Three Days in Melbourne…


Two hours in Melbourne and the vibe is surreal. It’s grungy, graffitied streets are alive with activist intention and colourful statements about love, death and life. But these same alleys feel hollow, archaic, haunted and broken at night. A lost civilisation off the streets of the modern urban landscape. There’s something sinister in the dark, bars tucked away in dead ends, people in blackened attire with lethal smiles from whiskey shots and puffs of weed lurk around forgotten corners, chic restaurants and niche bars seem cold in their industrial settings and the whole thing is some bewildering mix of dirty London and sunny Sydney. But the line between Melbourne’s Jekyl and Hyde sides is a flexible one, blurring into each other, softening in the lonely lit skyline. With just a handful of skyscrapers it looks smaller than it is from the viewpoint over the Yarra river. Like in any other city parks and puddles of green scream out loudly from their imprisonment in the smokey grey grid, fountained lawns meet tram lines and hipster clad trends pass a steady helping of grey suited business men and homeless bodies hunched under the weight of the belongings they smuggle through the streets.
┄┄┄┄┄┄
- _Written exercise 1_
According to the Melbourne travel piece, which two cities does Melbourne seem like a bewildering mix of?

- _Records for the exercise_
┄┄┄┄┄┄
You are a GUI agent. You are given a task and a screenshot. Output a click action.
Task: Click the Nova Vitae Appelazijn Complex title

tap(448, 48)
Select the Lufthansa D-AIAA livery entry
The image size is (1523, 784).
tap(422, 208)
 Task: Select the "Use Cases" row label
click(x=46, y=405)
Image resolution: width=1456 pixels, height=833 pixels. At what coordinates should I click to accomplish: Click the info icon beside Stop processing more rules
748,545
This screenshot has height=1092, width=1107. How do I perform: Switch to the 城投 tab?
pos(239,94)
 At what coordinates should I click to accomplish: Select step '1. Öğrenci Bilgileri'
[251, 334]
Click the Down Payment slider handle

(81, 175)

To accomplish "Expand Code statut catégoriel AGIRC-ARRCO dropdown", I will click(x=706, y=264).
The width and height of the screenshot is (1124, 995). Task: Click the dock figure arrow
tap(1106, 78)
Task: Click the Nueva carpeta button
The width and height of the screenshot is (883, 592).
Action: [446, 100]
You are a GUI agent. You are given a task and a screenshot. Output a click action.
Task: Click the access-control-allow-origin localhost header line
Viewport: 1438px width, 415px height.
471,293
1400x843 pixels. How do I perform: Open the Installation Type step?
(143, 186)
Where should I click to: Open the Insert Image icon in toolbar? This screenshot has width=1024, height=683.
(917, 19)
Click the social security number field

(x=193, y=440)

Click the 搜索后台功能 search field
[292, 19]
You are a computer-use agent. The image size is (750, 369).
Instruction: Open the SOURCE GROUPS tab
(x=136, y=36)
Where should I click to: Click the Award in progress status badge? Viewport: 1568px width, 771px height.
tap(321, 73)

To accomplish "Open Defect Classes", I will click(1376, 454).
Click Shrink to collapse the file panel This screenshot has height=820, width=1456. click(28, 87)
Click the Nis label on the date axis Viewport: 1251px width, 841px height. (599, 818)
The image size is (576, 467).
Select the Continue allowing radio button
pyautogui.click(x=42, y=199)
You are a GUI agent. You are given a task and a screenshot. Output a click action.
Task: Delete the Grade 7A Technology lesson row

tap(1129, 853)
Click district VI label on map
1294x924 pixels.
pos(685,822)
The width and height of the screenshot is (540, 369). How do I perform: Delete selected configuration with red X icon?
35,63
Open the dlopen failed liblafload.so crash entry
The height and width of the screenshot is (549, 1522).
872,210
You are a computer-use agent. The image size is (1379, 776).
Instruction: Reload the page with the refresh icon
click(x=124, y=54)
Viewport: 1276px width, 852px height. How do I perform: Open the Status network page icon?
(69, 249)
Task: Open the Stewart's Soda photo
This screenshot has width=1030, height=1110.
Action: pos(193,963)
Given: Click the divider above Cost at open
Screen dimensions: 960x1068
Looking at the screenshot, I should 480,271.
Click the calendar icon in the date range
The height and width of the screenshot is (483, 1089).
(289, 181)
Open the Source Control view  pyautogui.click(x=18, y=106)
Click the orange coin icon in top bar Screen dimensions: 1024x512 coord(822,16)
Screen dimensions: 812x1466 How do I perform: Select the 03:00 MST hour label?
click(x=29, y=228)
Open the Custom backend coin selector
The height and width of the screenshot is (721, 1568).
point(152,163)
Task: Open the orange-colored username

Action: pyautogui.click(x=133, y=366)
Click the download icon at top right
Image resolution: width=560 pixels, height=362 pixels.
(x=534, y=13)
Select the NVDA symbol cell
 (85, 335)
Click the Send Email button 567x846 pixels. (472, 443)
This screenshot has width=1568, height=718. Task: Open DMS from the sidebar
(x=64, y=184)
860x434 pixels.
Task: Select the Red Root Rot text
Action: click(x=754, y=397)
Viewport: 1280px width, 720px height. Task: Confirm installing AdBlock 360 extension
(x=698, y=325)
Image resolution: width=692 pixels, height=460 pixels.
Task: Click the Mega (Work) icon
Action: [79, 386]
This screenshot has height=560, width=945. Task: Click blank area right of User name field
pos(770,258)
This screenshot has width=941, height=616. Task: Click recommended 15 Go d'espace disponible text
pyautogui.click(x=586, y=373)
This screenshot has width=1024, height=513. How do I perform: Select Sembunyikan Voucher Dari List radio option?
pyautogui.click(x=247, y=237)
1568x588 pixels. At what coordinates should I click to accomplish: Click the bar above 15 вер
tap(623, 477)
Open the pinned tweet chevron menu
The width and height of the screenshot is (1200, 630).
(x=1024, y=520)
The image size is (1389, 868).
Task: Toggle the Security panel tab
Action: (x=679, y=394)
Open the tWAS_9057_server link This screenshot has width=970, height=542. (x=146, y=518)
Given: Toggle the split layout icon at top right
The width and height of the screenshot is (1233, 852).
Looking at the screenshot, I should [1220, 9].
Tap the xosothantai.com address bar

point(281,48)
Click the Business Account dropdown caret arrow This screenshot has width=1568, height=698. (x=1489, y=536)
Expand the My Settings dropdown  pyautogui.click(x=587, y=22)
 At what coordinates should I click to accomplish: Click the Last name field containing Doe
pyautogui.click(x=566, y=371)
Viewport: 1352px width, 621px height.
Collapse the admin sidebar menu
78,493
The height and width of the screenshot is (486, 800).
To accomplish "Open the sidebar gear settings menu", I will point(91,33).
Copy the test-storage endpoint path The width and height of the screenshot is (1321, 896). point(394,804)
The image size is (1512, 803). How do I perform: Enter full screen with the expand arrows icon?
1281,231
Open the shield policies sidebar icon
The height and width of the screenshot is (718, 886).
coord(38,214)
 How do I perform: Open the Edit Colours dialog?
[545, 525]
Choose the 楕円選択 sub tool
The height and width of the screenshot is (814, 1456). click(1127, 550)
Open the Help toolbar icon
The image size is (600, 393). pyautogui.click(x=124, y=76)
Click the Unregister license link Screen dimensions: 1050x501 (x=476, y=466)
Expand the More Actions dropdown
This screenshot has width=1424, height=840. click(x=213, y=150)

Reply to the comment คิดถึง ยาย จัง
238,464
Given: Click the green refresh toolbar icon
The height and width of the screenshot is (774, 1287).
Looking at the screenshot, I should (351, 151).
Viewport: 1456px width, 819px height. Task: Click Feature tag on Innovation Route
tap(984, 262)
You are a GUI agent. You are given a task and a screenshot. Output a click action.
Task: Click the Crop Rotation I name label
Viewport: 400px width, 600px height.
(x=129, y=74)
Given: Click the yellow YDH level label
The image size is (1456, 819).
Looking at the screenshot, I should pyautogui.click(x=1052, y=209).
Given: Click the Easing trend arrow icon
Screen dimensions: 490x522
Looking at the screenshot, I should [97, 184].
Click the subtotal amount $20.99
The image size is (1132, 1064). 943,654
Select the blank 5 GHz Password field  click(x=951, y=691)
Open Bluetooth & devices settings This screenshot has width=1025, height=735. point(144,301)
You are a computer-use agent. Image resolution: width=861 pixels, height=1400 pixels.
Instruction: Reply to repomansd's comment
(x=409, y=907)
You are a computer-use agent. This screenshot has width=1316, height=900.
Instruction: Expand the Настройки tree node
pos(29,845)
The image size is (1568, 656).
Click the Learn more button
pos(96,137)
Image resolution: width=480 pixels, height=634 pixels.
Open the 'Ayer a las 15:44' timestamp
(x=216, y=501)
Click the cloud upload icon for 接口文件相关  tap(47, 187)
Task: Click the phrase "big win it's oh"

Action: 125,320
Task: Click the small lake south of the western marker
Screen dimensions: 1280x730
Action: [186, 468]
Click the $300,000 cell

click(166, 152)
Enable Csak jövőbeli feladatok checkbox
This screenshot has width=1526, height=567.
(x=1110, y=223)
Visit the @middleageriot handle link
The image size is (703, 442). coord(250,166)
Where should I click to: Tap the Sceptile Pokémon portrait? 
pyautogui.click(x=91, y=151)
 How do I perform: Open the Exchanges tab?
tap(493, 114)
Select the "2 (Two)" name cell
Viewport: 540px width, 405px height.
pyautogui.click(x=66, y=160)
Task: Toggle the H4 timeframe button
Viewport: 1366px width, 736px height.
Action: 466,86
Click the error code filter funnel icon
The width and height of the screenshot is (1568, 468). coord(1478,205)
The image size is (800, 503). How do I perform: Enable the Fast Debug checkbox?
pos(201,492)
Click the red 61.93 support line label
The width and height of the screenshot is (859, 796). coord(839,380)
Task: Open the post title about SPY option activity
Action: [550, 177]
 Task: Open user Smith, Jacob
┄┄┄┄┄┄
- _Written exercise 2_
Convert the rows, from the first one through the line containing "(x=193, y=440)", inclusive, into a JSON list of strings with one string per line, leaving out blank lines.

- _Full answer 1_
Dirty London and sunny Sydney.

- _Full answer 2_
[
  "You are a GUI agent. You are given a task and a screenshot. Output a click action.",
  "Task: Click the Nova Vitae Appelazijn Complex title",
  "tap(448, 48)",
  "Select the Lufthansa D-AIAA livery entry",
  "The image size is (1523, 784).",
  "tap(422, 208)",
  " Task: Select the \"Use Cases\" row label",
  "click(x=46, y=405)",
  "Image resolution: width=1456 pixels, height=833 pixels. At what coordinates should I click to accomplish: Click the info icon beside Stop processing more rules",
  "748,545",
  "This screenshot has height=1092, width=1107. How do I perform: Switch to the 城投 tab?",
  "pos(239,94)",
  " At what coordinates should I click to accomplish: Select step '1. Öğrenci Bilgileri'",
  "[251, 334]",
  "Click the Down Payment slider handle",
  "(81, 175)",
  "To accomplish \"Expand Code statut catégoriel AGIRC-ARRCO dropdown\", I will click(x=706, y=264).",
  "The width and height of the screenshot is (1124, 995). Task: Click the dock figure arrow",
  "tap(1106, 78)",
  "Task: Click the Nueva carpeta button",
  "The width and height of the screenshot is (883, 592).",
  "Action: [446, 100]",
  "You are a GUI agent. You are given a task and a screenshot. Output a click action.",
  "Task: Click the access-control-allow-origin localhost header line",
  "Viewport: 1438px width, 415px height.",
  "471,293",
  "1400x843 pixels. How do I perform: Open the Installation Type step?",
  "(143, 186)",
  "Where should I click to: Open the Insert Image icon in toolbar? This screenshot has width=1024, height=683.",
  "(917, 19)",
  "Click the social security number field",
  "(x=193, y=440)"
]